● Provided passage:
━━━━━━━━━━━━━━━━━━━━━━━━━━━━━━
# Neo Nazis and Hate Groups



## oldfireguy (Jun 23, 2005)

My father and two uncles fought in WWII. Dad told me the Nazis were the greatest evil to ever walk the earth. So I can almost see myself showing up at a rally of theirs to throw bottles and rocks. Almost. Because my father also believed that while we fought against evil, we fought FOR something even more powerful. The American Constitution guarantees free speech, even for those whose speech is abhorrent. This has been affirmed by the Supreme Court.
America will never fall to the actions of external or internal forces wearing Nazi insignia, nor those wearing pillow cases on their heads.
Our only real threat of destruction comes from internal threats that would deny the Bill of Rights, and ignore the authority of the Supreme Court. Those who would destroy the Constitution would destroy our country.
I detest everything the neo Nazis profess. I hate the position and rhetoric of the KKK. But I love my country, and the things it stands for even more.


----------



## Plainsman (Jul 30, 2003)

I agree with you oldfireguy, and I am sure your responding to the problems in North Carolina this week.

From what I can glean from the internet it sounds like a very small portion of the people marching to preserve monuments/history were white supremacists. Also a nationalist is not necessarily a white nationalist. Whatever a nationalist is. My fear is that we are all suckering for the picture the media wants painted. Governor Mcauliffe said the protestors were better armed than the police is why there was a police stand down. Now the state police contradict him and say the protestors had no weapons, but had protective armor (bullet proof vests and such). That to me is self defense without weapons. So who were the original violent people here? I would say it was the counter protestors as a whole, and one nut job as an individual who drove the car into the crowd.

I have one big question, why is the nation not as upset when a Muslim does the same thing?


----------



## Plainsman (Jul 30, 2003)

I had to go look up "what is a nationalist", because I really had given no attention to it until now. I know the media says white nationalists are a hate group. So I looked at Wikepedia and found this:



> Nationalism is a range of political, social, and economic systems characterised by promoting the interests of a particular nation, particularly with the aim of gaining and maintaining self-governance, or full sovereignty, over the group's homeland. The political ideology therefore holds that a nation should govern itself, free from unwanted outside interference, and is linked to the concept of self-determination.


Now we are all supposed to think nationalists are a hate group. I can't find where it mentions anything wrong with anyone else. To me it looks like something the founders of the nation would consider when I read self-determination. The phrase was used when we wanted freedom from England. I think the media is simply trying to trash any conservative ideas. Sure what happened in North Carolina was terrible, but I don't think it had anything to do with nationalism. It perhaps had more to do with the counter protestor violence which started the ball rolling.
━━━━━━━━━━━━━━━━━━━━━━━━━━━━━━
● Source material:
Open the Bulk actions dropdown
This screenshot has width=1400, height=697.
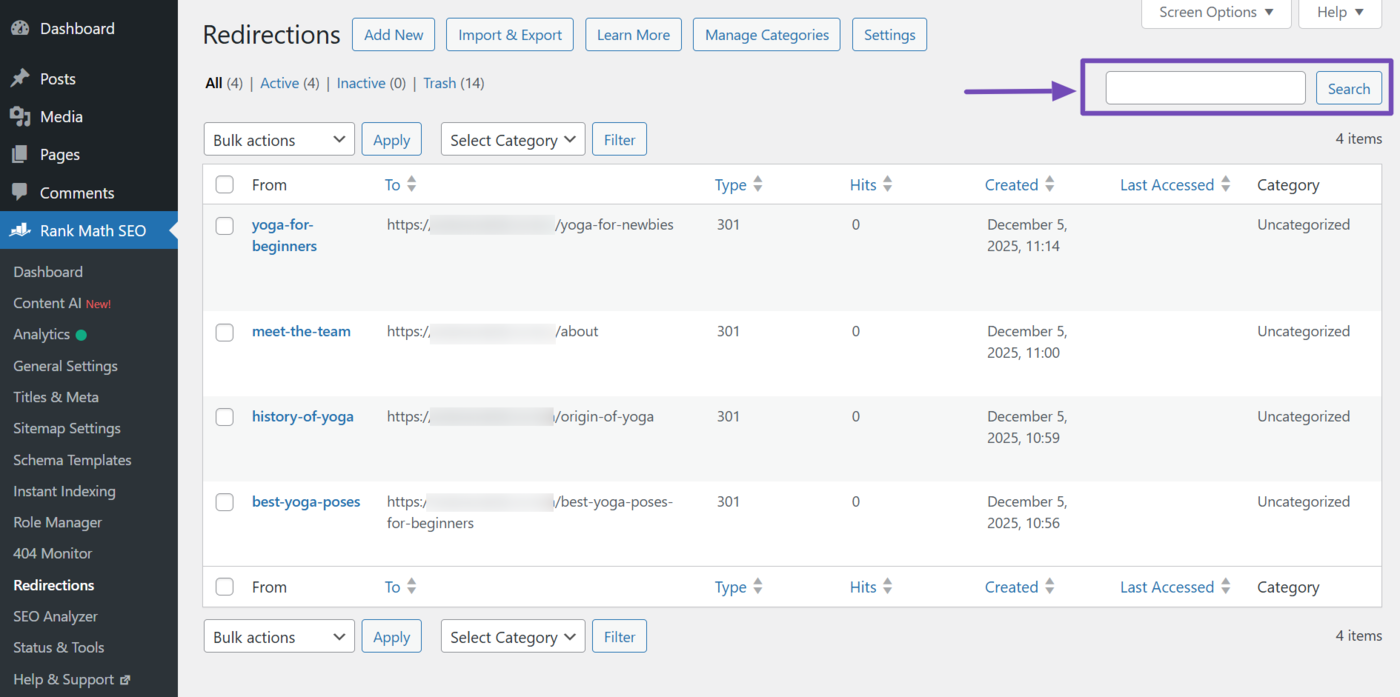[279, 139]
━━━━━━━━━━━━━━━━━━━━━━━━━━━━━━
● Exercise:
Answer these about the forum thread on neo-Nazis and hate groups:
1. How many of oldfireguy's uncles fought in WWII?
2. Who, according to Plainsman, said the protestors were better armed than the police?
3. When was the phrase self-determination used, according to Plainsman's second post?
None of the data is needed.

● Finished answer:
1. Two.
2. Governor Mcauliffe.
3. When we wanted freedom from England.